RAW DATA
=== Begin Enclosure ===

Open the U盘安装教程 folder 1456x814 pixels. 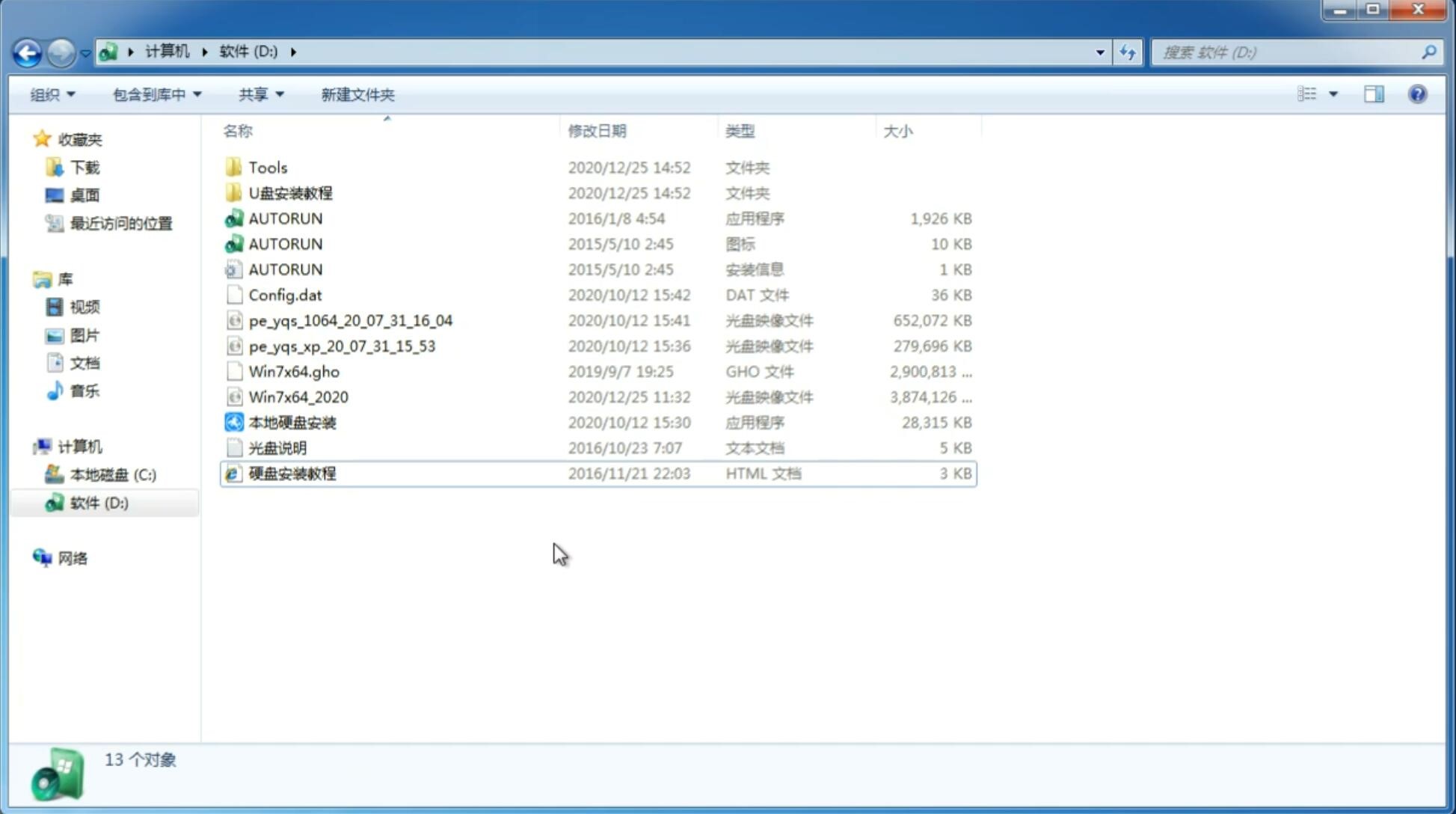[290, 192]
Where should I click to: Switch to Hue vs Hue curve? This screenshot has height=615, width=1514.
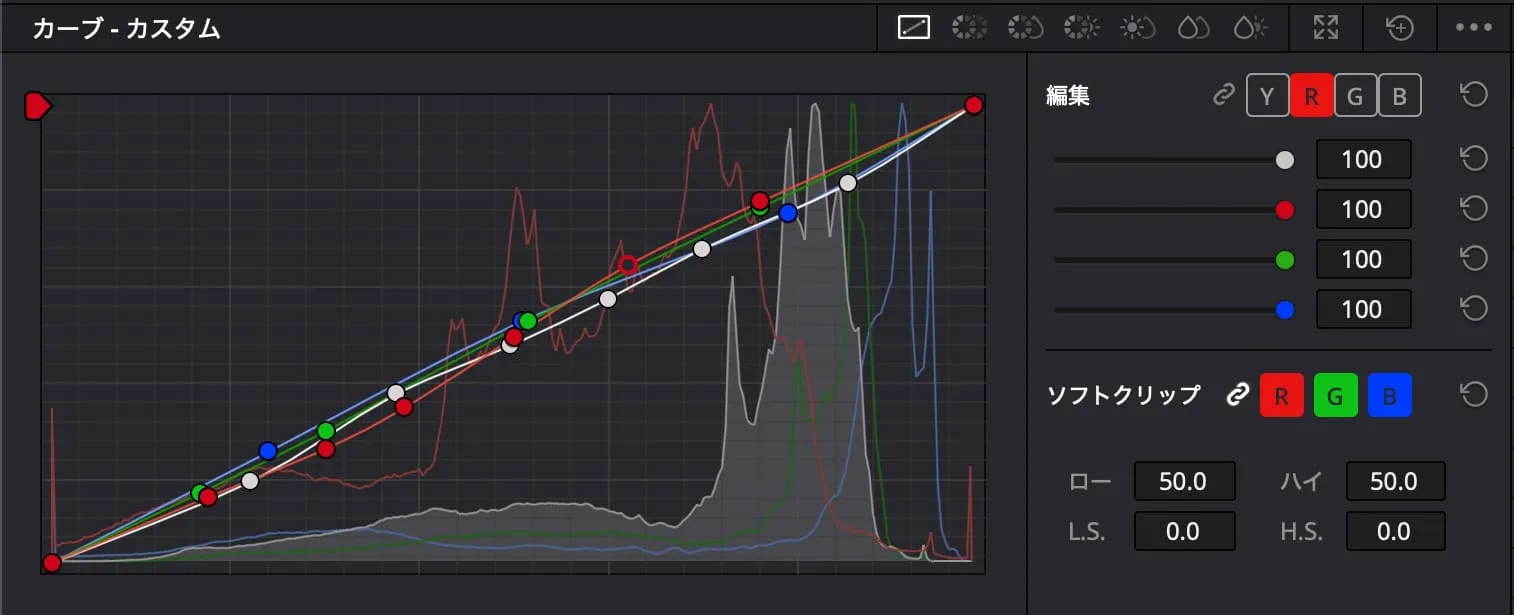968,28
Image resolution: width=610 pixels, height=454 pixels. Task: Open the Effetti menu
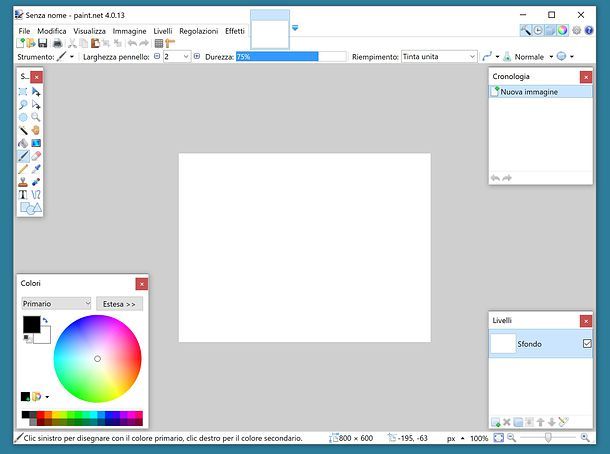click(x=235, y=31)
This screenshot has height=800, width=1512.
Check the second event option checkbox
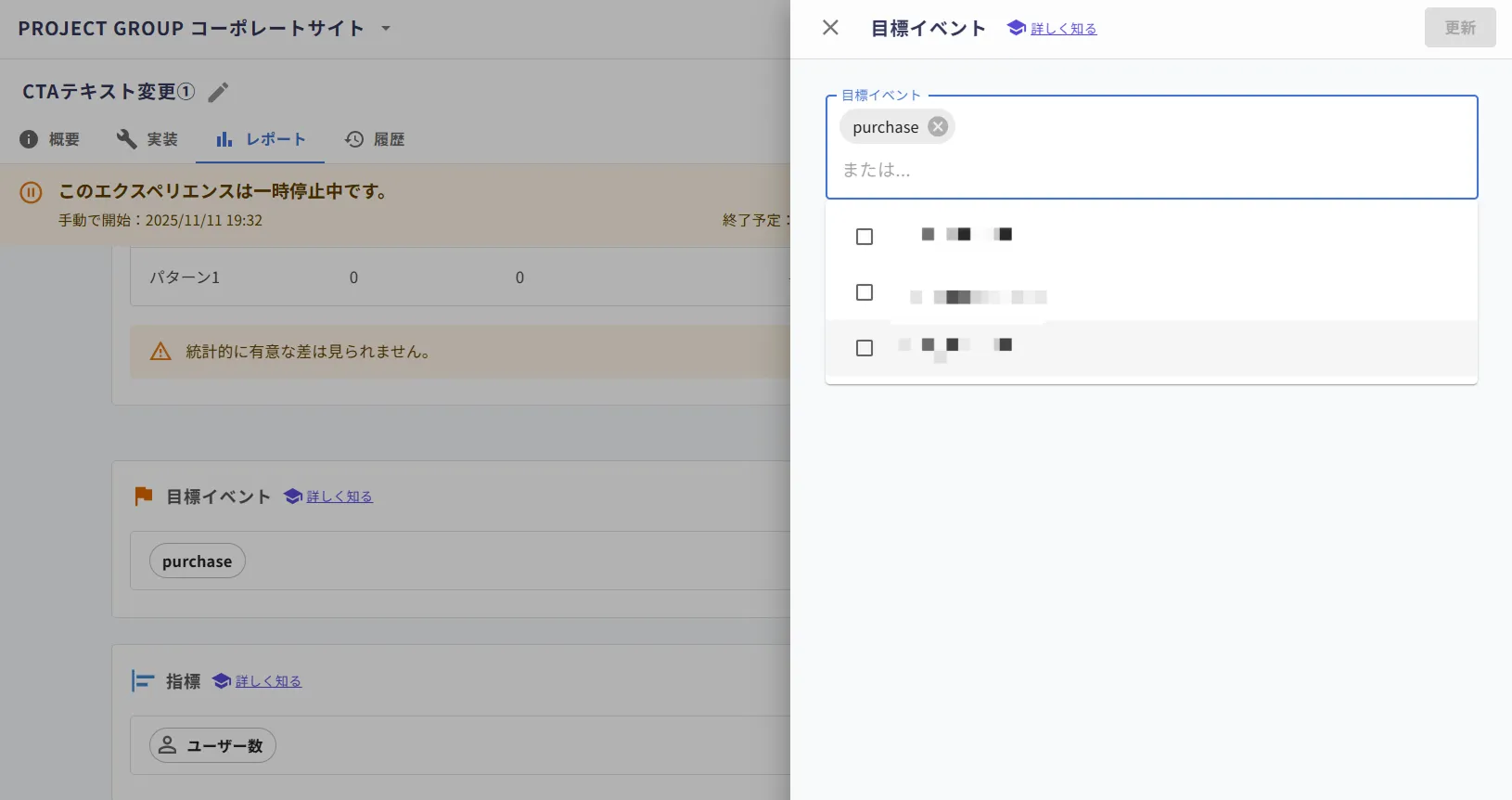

=== End Enclosure ===

WHAT YOU WILL DO
Please output the lines from the line that contains "Image resolution: width=610" through the end of the records, both ends included, exactly and with no pictures.

RESULT OF THE EXERCISE
Image resolution: width=610 pixels, height=454 pixels. Task: Open the Effetti menu
click(x=235, y=31)
This screenshot has height=800, width=1512.
Check the second event option checkbox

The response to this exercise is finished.